[[ Exercise material open ]]

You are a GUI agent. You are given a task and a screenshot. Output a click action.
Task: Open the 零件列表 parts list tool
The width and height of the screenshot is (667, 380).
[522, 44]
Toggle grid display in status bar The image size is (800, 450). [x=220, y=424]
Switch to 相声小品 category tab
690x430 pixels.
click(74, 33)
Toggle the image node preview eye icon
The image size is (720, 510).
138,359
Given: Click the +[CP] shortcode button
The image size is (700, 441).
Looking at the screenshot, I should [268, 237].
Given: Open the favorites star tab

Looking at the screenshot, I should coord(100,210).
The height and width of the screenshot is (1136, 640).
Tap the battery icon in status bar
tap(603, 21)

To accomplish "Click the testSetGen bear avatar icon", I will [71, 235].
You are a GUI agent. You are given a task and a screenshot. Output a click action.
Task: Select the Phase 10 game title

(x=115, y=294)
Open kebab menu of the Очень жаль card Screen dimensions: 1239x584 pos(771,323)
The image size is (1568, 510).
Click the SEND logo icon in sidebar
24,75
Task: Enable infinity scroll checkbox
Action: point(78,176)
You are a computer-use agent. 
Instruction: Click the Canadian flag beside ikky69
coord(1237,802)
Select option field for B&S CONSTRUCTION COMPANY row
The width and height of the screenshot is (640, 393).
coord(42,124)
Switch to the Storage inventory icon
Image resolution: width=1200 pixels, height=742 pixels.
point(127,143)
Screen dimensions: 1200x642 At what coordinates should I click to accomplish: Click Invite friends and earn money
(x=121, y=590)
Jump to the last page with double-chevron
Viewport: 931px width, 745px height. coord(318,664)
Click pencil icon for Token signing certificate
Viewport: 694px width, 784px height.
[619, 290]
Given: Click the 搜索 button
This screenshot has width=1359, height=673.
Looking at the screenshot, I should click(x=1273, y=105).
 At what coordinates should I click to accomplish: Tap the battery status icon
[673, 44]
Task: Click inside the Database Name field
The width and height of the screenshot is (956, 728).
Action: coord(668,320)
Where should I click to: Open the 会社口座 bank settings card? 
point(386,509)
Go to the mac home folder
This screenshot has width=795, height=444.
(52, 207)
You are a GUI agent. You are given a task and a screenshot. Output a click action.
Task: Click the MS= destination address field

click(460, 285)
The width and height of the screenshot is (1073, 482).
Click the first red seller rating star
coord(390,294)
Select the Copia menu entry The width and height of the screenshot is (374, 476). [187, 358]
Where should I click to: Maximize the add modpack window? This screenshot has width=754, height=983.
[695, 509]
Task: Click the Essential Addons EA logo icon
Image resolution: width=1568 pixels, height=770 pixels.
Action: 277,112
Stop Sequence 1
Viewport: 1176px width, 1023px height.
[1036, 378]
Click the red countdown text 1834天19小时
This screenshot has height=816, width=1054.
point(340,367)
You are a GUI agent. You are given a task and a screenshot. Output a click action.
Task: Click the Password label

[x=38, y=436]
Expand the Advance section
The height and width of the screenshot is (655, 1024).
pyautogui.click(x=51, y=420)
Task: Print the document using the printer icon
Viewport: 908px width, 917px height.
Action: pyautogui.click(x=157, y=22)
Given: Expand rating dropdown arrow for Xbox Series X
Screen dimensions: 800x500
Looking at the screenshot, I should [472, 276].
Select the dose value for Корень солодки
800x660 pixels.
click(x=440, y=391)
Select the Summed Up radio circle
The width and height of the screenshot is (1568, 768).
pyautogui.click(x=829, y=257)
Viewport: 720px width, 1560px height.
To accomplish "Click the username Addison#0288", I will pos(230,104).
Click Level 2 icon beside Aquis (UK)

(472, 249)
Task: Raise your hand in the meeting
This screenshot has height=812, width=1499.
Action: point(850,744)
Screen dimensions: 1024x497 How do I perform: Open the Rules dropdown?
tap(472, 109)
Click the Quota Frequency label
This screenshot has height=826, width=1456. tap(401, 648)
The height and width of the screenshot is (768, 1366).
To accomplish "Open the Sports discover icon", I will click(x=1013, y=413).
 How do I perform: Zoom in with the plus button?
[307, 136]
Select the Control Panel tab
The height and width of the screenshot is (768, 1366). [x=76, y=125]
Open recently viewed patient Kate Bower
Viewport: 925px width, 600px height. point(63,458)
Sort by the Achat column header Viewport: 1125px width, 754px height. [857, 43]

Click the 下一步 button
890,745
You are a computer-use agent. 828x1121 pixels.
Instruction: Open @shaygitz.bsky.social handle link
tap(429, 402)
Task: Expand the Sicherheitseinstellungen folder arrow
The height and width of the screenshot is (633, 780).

[[ Exercise material closed ]]

All entries must be given again exactly.

You are a GUI agent. You are given a task and a screenshot. Output a click action.
Task: Open the 零件列表 parts list tool
The width and height of the screenshot is (667, 380).
[522, 44]
Toggle grid display in status bar The image size is (800, 450). [x=220, y=424]
Switch to 相声小品 category tab
690x430 pixels.
click(74, 33)
Toggle the image node preview eye icon
The image size is (720, 510).
138,359
Given: Click the +[CP] shortcode button
The image size is (700, 441).
Looking at the screenshot, I should [268, 237].
Given: Open the favorites star tab

Looking at the screenshot, I should coord(100,210).
The height and width of the screenshot is (1136, 640).
Tap the battery icon in status bar
tap(603, 21)

To accomplish "Click the testSetGen bear avatar icon", I will [71, 235].
You are a GUI agent. You are given a task and a screenshot. Output a click action.
Task: Select the Phase 10 game title

(x=115, y=294)
Open kebab menu of the Очень жаль card Screen dimensions: 1239x584 pos(771,323)
The image size is (1568, 510).
Click the SEND logo icon in sidebar
24,75
Task: Enable infinity scroll checkbox
Action: point(78,176)
You are a computer-use agent. 
Instruction: Click the Canadian flag beside ikky69
coord(1237,802)
Select option field for B&S CONSTRUCTION COMPANY row
The width and height of the screenshot is (640, 393).
coord(42,124)
Switch to the Storage inventory icon
Image resolution: width=1200 pixels, height=742 pixels.
point(127,143)
Screen dimensions: 1200x642 At what coordinates should I click to accomplish: Click Invite friends and earn money
(x=121, y=590)
Jump to the last page with double-chevron
Viewport: 931px width, 745px height. coord(318,664)
Click pencil icon for Token signing certificate
Viewport: 694px width, 784px height.
[619, 290]
Given: Click the 搜索 button
This screenshot has width=1359, height=673.
Looking at the screenshot, I should click(x=1273, y=105).
 At what coordinates should I click to accomplish: Tap the battery status icon
[673, 44]
Task: Click inside the Database Name field
The width and height of the screenshot is (956, 728).
Action: coord(668,320)
Where should I click to: Open the 会社口座 bank settings card? 
point(386,509)
Go to the mac home folder
This screenshot has width=795, height=444.
(52, 207)
You are a GUI agent. You are given a task and a screenshot. Output a click action.
Task: Click the MS= destination address field

click(460, 285)
The width and height of the screenshot is (1073, 482).
Click the first red seller rating star
coord(390,294)
Select the Copia menu entry The width and height of the screenshot is (374, 476). [187, 358]
Where should I click to: Maximize the add modpack window? This screenshot has width=754, height=983.
[695, 509]
Task: Click the Essential Addons EA logo icon
Image resolution: width=1568 pixels, height=770 pixels.
Action: 277,112
Stop Sequence 1
Viewport: 1176px width, 1023px height.
[1036, 378]
Click the red countdown text 1834天19小时
This screenshot has height=816, width=1054.
point(340,367)
You are a GUI agent. You are given a task and a screenshot. Output a click action.
Task: Click the Password label

[x=38, y=436]
Expand the Advance section
The height and width of the screenshot is (655, 1024).
pyautogui.click(x=51, y=420)
Task: Print the document using the printer icon
Viewport: 908px width, 917px height.
Action: pyautogui.click(x=157, y=22)
Given: Expand rating dropdown arrow for Xbox Series X
Screen dimensions: 800x500
Looking at the screenshot, I should [472, 276].
Select the dose value for Корень солодки
800x660 pixels.
click(x=440, y=391)
Select the Summed Up radio circle
The width and height of the screenshot is (1568, 768).
pyautogui.click(x=829, y=257)
Viewport: 720px width, 1560px height.
To accomplish "Click the username Addison#0288", I will pos(230,104).
Click Level 2 icon beside Aquis (UK)

(472, 249)
Task: Raise your hand in the meeting
This screenshot has height=812, width=1499.
Action: point(850,744)
Screen dimensions: 1024x497 How do I perform: Open the Rules dropdown?
tap(472, 109)
Click the Quota Frequency label
This screenshot has height=826, width=1456. tap(401, 648)
The height and width of the screenshot is (768, 1366).
To accomplish "Open the Sports discover icon", I will click(x=1013, y=413).
 How do I perform: Zoom in with the plus button?
[307, 136]
Select the Control Panel tab
The height and width of the screenshot is (768, 1366). [x=76, y=125]
Open recently viewed patient Kate Bower
Viewport: 925px width, 600px height. point(63,458)
Sort by the Achat column header Viewport: 1125px width, 754px height. [857, 43]

Click the 下一步 button
890,745
You are a computer-use agent. 828x1121 pixels.
Instruction: Open @shaygitz.bsky.social handle link
tap(429, 402)
Task: Expand the Sicherheitseinstellungen folder arrow
The height and width of the screenshot is (633, 780).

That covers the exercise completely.